That was a rough week. One of the shittiest I’ve had in months. I won’t say that it’s all over or I’m all better now, but I do feel a little better and have gained back some control of my emotions.
I had my regular individual therapy today. Got a few things cleared up in my mind. Yes, I officially have mommy issues, or as the pro’s like to say, Attachment disorder. Apparently the initial unattachment with my birth mother was later compounded by my (adoptive) parents dying and then a couple years later my aunt and uncle, subsequently the rest of my adoptive family, disowning me. Thank you dear aunt, that was a great idea to help me get my life in order, it only fucked up my head more. Hello world of Complex PTSD. (Let’s not forget my dumbass brother (adoptive) molesting me.)
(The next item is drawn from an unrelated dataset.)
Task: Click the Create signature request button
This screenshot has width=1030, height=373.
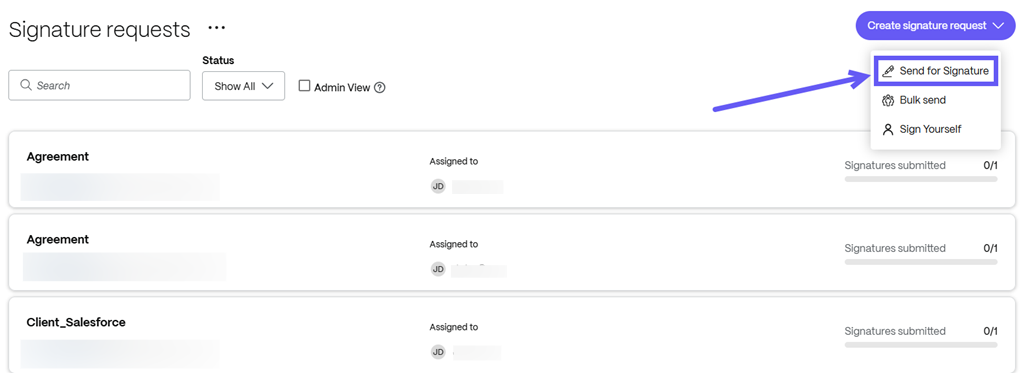Action: [x=935, y=26]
So, with part of my head put back on straight I decided to take some of my medication today. Oddly enough none of my psych meds, just all my physical meds. After getting the results back from my Xray I see that parts of my body are more screwed up than I thought. Nothing wrong with my lungs, but still no explanation of the pain I’ve been having. It was noted that I have borderline heart enlargement. In researching that condition I found out what angina was. Yes, I have that too. More serious of a condition than I thought.
I really feel like I am not long for this world. Not really too disappointing since I hate this life anyway. But, I’d rather be the one who makes the decision when I leave this world.
I’m really struggling with the whole point of this life. No, I am not actively pursuing the thought of suicide. I just don’t want to be here.